Acefobia e Estereótipos

A acefobia é usualmente descrita como o preconceito, discriminação, aversão ou ódio direcionado à pessoas assexuais. Ao contrário do que muites pensam, a acefobia pode ocorrer de várias formas, não necessariamente através de agressão física ou verbal direta e explícita. Um exemplo de acefobia é justamente falas problemáticas direcionadas a pessoas assexuais e o reforço de estereótipos.

A comunidade assexual é uma comunidade invisível na visão de muites. Mal reconhecem a sua existência e, quando reconhecem, são informações sobre a assexualidade embasadas em pensamentos preconceituosos e estereotipados. 

Em meio a falas como “vocês namorariam um assexual” ou “cansei de me apaixonar, vou virar assexual”, a comunidade assexual prossegue sendo alvo de ataques velados e foco de frases ditas de forma banalizada, mas que machucam muito. A acefobia, querendo ou não, está nos mais diversos lugares e mídias. 

Reforçar pensamentos estereotipados, ignorar a busca de informações corretas sobre a assexualidade ou reproduzir falas que ataquem, direta ou indiretamente, pessoas assexuais são apenas alguns dos exemplos de como esse fenômeno está mais presente do que imaginamos. 

Como já mencionado, os estereótipos podem ser uma forma de acefobia. Eles, mesmo quando ditos sem intenção, ainda ajudam a reforçar um espaço de opressão e marginalização de pessoas assexuais.

Dentre os estereótipos, um dos mais comuns é a crença de que assexuais são aversos a quaisquer relações com outras pessoas, sendo elas sexuais ou românticas. Esse estereótipo parte da falta de informação acerca da assexualidade, a qual muitos confundem com a arromanticidade. 

De modo simplista, as atrações experimentadas pelo ser-humano podem ser dos mais diversos tipos, entre elas a atração sexual, romântica, platônica, sensorial e muitas outras. Quando falamos sobre assexualidade, nós estamos nos referindo à atração sexual, a qual difere do conceito de desejo. 

Parece muito complicado? Entenda os tipos de atração.

O ponto principal é que a atração sexual, ou a falta dela, não anula a atração romântica. Sendo assim, assexuais podem sim se apaixonar e vivenciar experiências românticas. É na falta de conhecimento sobre as atrações e a realidade de pessoas assexuais, que somos taxados de “frios e calculistas”, “emocionalmente distantes”, entre diversos outros termos que designam que não temos sentimentos. 

A falta de atração sexual nada envolve a atração romântica e, mesmo que uma pessoa não sinta nenhuma dessas duas atrações, não quer dizer que ela não tenha sentimentos, ou seja necessariamente fria e distante. Apenas significa que ela não vivencia atrações do mesmo modo que a maioria das pessoas.
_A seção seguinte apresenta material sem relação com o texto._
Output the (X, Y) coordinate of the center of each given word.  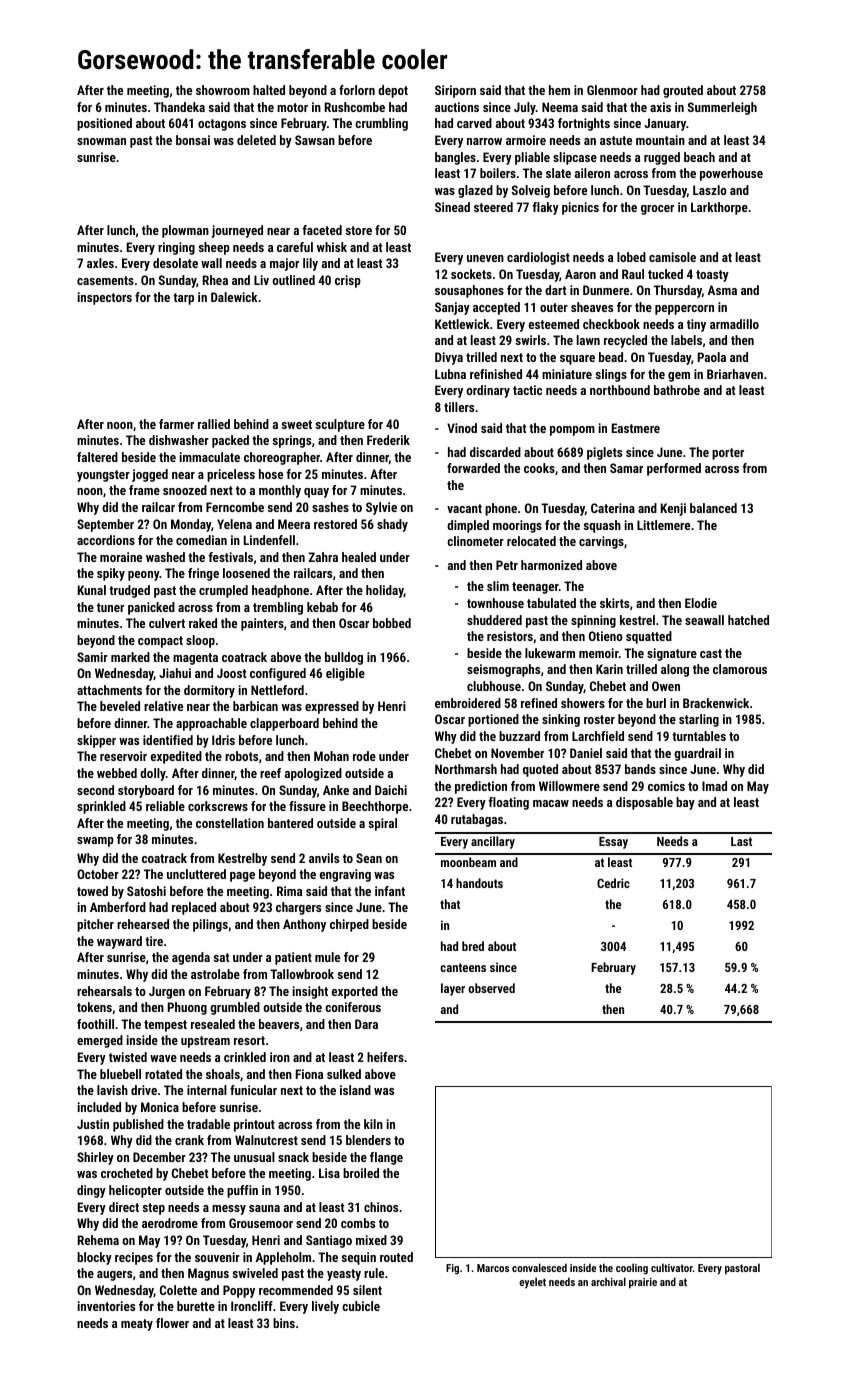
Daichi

Outro estereótipo sobre a assexualidade é enxergar as pessoas assexuais como virgens, puritanos, inocentes que odeiam sexo. Pessoas assexuais, sendo elas estritas ou não, ainda podem fazer sexo. Isso é algo que sempre confunde a cabeça da maioria das pessoas, pois é de senso comum que assexuais são assexuais por não gostar de sexo e não transarem. Porém, essa visão é totalmente embasada em uma perspectiva errada sobre pessoas assexuais. 

Andando em conjunto com o pensamento de que assexuais não transam, outra fala comum carregada de acefobia e estereótipos é a ideia de que assexuais não têm libido ou possuem problemas hormonais. Tal argumento cai por terra quando reforçamos a existência de assexuais que mantêm relações sexuais.

Novamente, segundo o modelo de atração, atração sexual é diferente de desejo sexual. Assim, pessoas assexuais podem ser assexuais e transar, fazer piadas sexuais, se masturbar, entre tantas outras coisas relacionadas a sexo.

É importante mencionar também que não é porque uma pessoa é assexual que ela possui algum trauma. Traumas são assuntos muito sérios, os quais não possuem uma relação direta com a experiência da assexualidade. A assexualidade é uma orientação sexual como qualquer outra, sendo válida em todos os sentidos. 

Todos os estereótipos mencionados possuem relação direta com a acefobia. É a partir do pensamento acefóbico que tais estereótipos surgem e ganham força com o passar do tempo. 

Buscar se informar através de fontes confiáveis, conversar com pessoas assexuais dispostas a falar sobre o assunto e evitar disseminar tais estereótipos também é lutar contra a LGBTQfobia. A existência de assexuais deve ser reconhecida e respeitada, em sua definição correta. A luta constante para evitar a desinformação é uma luta que não deve ser única da comunidade assexual, e sim de todes.